→ Quoted passage
++++
Ngeleja confirmed by Tanzania Government
Last-minute go-ahead for Stieglers Gorge hydro project in Tanzania
(eTn) - The Tanzanian government will remain under the spotlight over their planned assaults on the environment even after the cabinet reshuffle last Friday, which, among others, also saw Energy and Minerals Minister William Ngeleja sacked from his position alongside 6 other cabinet and 2 deputy ministers.
Only the day prior during a visit to Rufiji Valley Development Authority, he had reaffirmed his previous stand that the Stieglers Gorge project would go ahead by hook or crook, notwithstanding the fact that the Selous Game Reserve, a UNESCO World Heritage site, requires consultations and approvals from UNESCO before any commercial activity can commence.
The same ministry, also on the warpath with the environment over plans to mine for Uranium inside the Selous Game Reserve, is equally subject to UNESCO granting approvals. The story was first told here early last year, prompting vehement denials from official Tanzania, only to be exposed as a pack of misleading statements. when later in March the truth emerged in full, after the Ministry of Energy and Minerals owned up to the fact that plans from the 1970s had indeed been revived and that discussions with project consultants from Brazil had already advanced considerably at the time.
Tanzania's energy sector has an appalling record over maintenance of the nationwide grid network and the existing hydro-electric power stations, where past omissions of upgrading the equipment in time, and keeping it in operating order, have come to haunt the entire country with frequent power cuts and the notorious load shedding - a phrase invented by the power companies in East Africa to belittle and gloss over their inability to keep supply constant.
Analysts in Tanzania claim that if the existing plants would undergo regular heavy maintenance and turbine upgrades, the additional power generated from the existing stations would be enough to keep the country lit up. The same sources also claim that the country has done far too little to explore and exploit geothermal energy, where in comparison, neighboring Kenya is set to exponentially increase this ultra green and carbon neutral source of energy by great multiples in coming years. Wind power has not found its way into any serious implementation stage nor have the significant gas deposits found in Tanzania been translated into cheap energy production, largely, according to energy analysts, because the sector is riddled with massive corruption and lacks vision and leadership, probably one of several reasons the minister was sacked, following pressure by parliamentary committees, which had exposed the rot in government.
++++
→ Listed records
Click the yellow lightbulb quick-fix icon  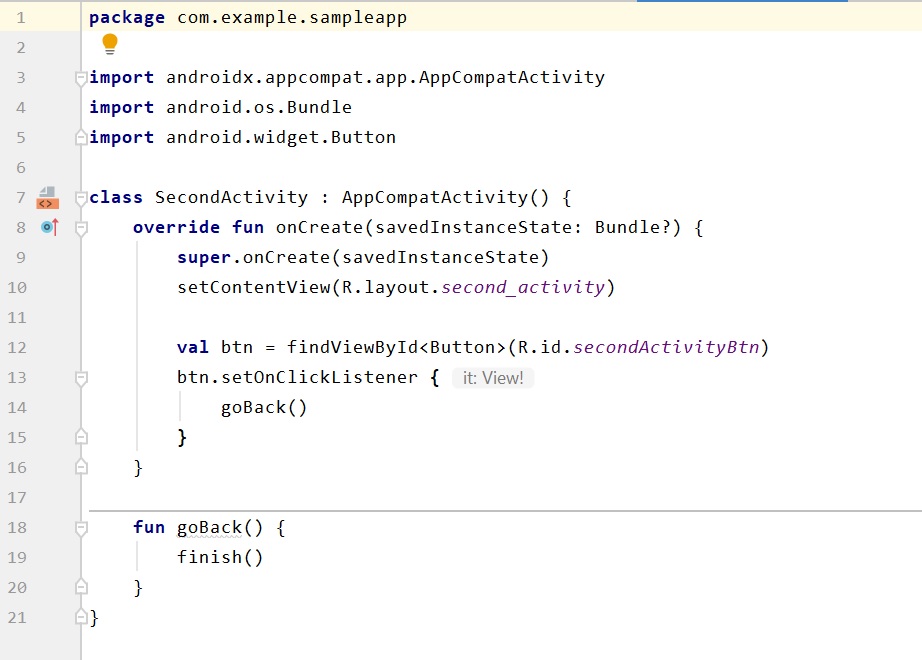[x=110, y=44]
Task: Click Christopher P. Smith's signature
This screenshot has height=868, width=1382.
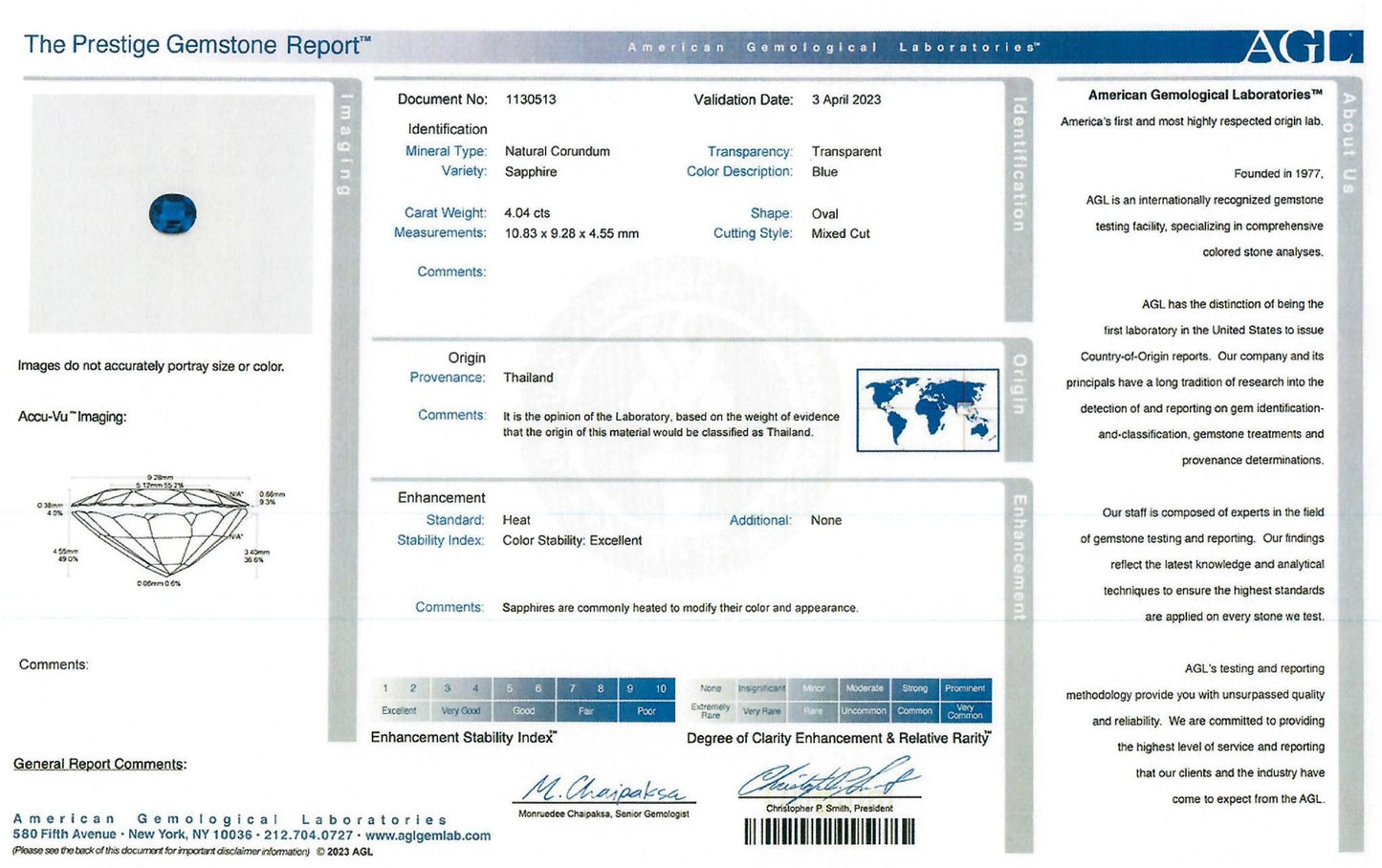Action: (x=828, y=779)
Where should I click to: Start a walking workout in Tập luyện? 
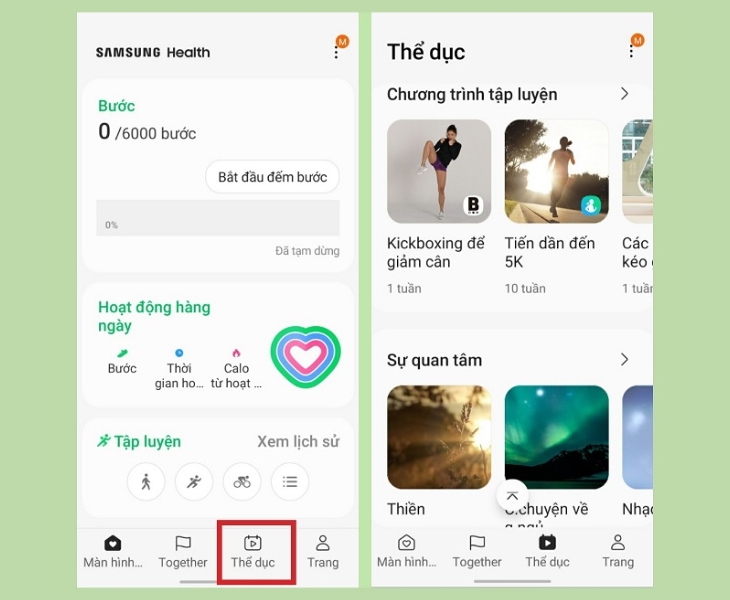click(x=146, y=482)
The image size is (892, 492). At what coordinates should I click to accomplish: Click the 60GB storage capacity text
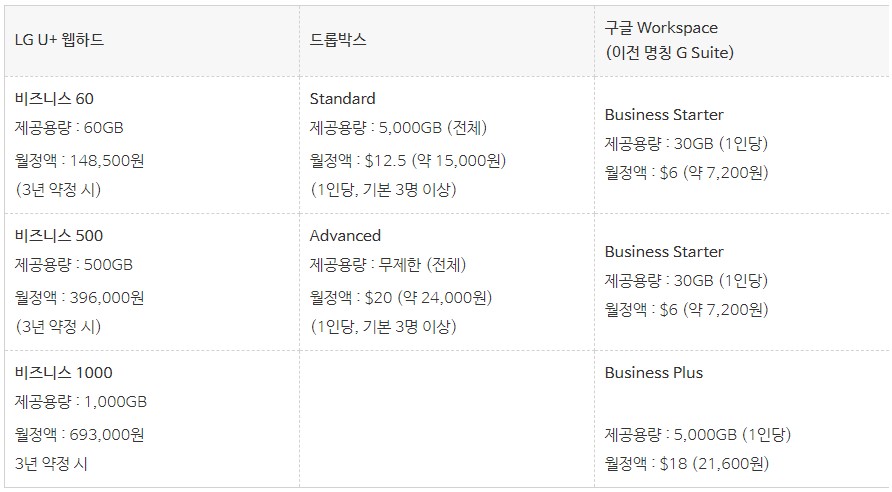point(104,128)
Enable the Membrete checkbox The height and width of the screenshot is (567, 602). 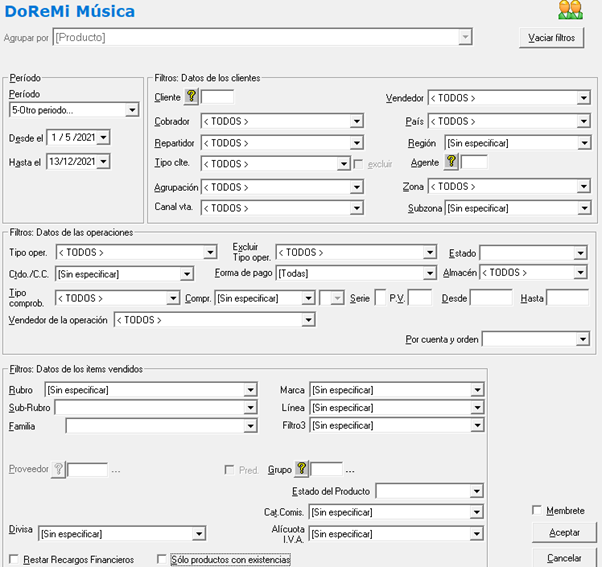pos(538,511)
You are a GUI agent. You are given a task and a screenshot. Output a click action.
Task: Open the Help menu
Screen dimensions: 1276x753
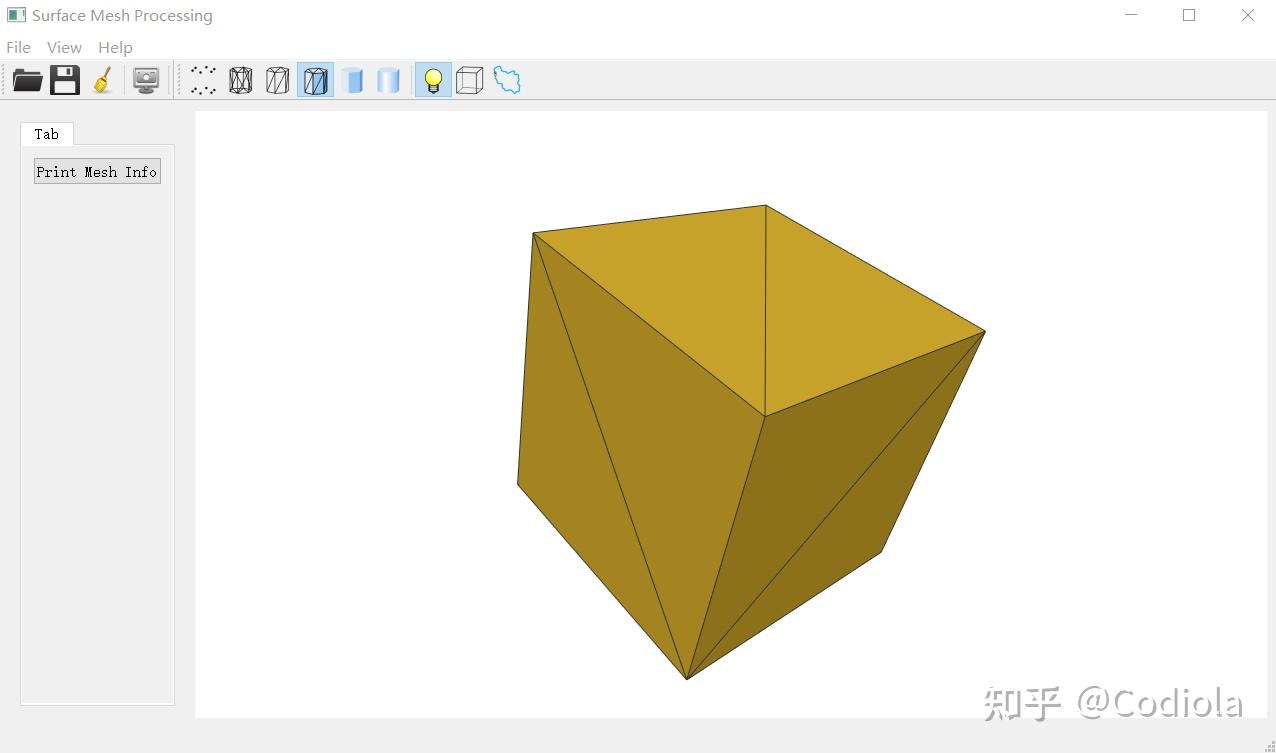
++++
→ Assigned task 1
Name every country mentioned in the article on Tanzania's energy sector.
→ Assigned task 2
Carry on the article about Tanzania's energy sector, picking up after its final sentence.

→ Task result 1
Tanzania, Brazil, Kenya

→ Task result 2
The planned power station, set right in the heart of the photographic zone of the Selous Game Reserve, would cause extensive flooding behind the proposed dam, and the impact on the game reserves core tourism area is feared to be of such proportions that the expected benefits will be largely outstripped by the negative impact the power station will have on the environment.
On average, about 100 meters deep and over 8 kilometers long, the Stieglers Gorge, in particular at the lower sections, is a popular area with tourists taking boat excursions on the Rufiji river or else coming there for picnic meals within the spectacular setting seen only from the bottom of the gorge itself. Lodge operators, several of which have put up costly investments by constructing lodges and safari camps along the gorge, and safari operators, are understandably concerned about the government's plans. Yet, non have, until now, openly opposed the Tanzanian government, known for its vicious backlashing against all and sundry perceived as anti-government when voicing opposition to the official positions taken, then turning on the heat with accusations of being anti-development, anti-Tanzania, and going as far as referring to such critics as a fifth column funded by foreign interests.
It is now a wait-and-see as to whether the new Minister for Energy and Minerals, Prof. Sospeter Muhongo, will take a fresh look at the entire complex question of how Tanzania can, and more importantly, should stay powered up by using renewable and sustainable sources of energy, repairing and upgrading the existing grid and power stations, or else remaining on the warpath with the environment the same way his sacked predecessor went about.